**WHAT THE EXERCISE ASKS**
In the entries below, find the line with "Select the Videos folder label", then set it down exactly along with each line after it to the end, skipping any pictures.

**SUPPLIED MATERIAL**
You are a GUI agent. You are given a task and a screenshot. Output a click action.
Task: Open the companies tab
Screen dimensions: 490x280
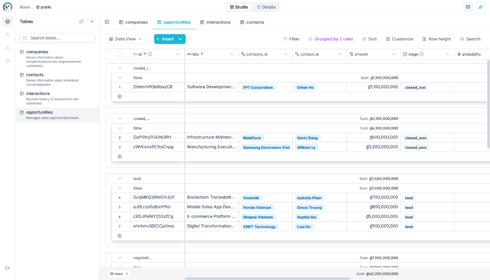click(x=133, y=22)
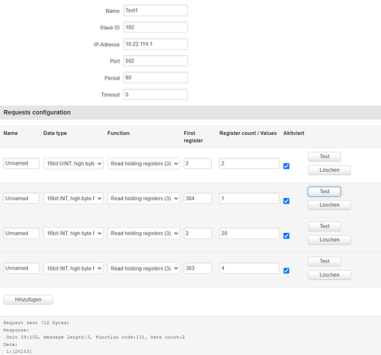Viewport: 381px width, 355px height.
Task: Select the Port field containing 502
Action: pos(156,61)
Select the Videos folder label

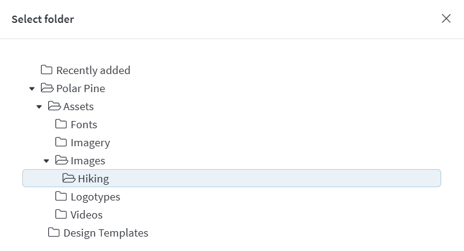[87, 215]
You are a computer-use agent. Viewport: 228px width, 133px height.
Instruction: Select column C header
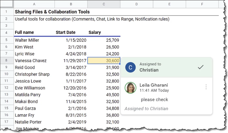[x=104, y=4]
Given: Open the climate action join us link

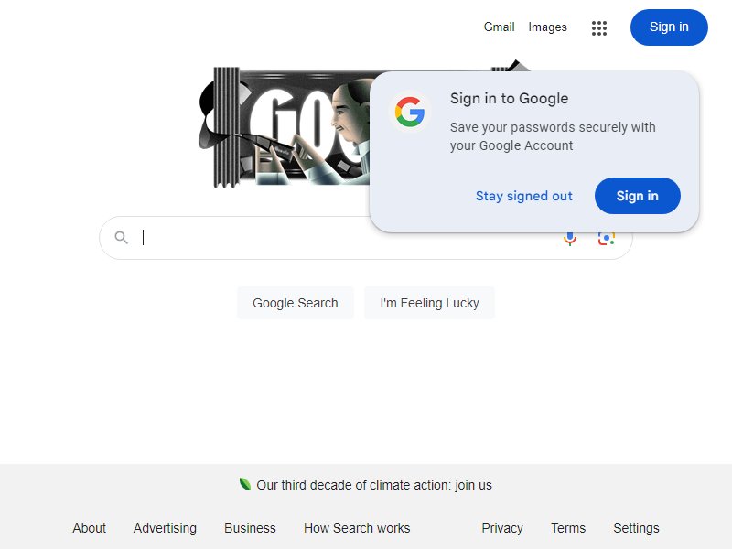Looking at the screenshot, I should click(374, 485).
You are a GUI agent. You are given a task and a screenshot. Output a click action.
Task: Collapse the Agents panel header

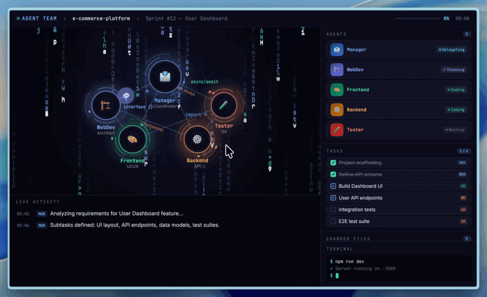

**WRITTEN REPLY**
Select the Videos folder label

[87, 215]
You are a computer-use agent. Viewport: 228px width, 133px height.
Instruction: Select column C header
[x=104, y=4]
Given: Open the climate action join us link

Looking at the screenshot, I should click(374, 485).
You are a GUI agent. You are given a task and a screenshot. Output a click action.
Task: Collapse the Agents panel header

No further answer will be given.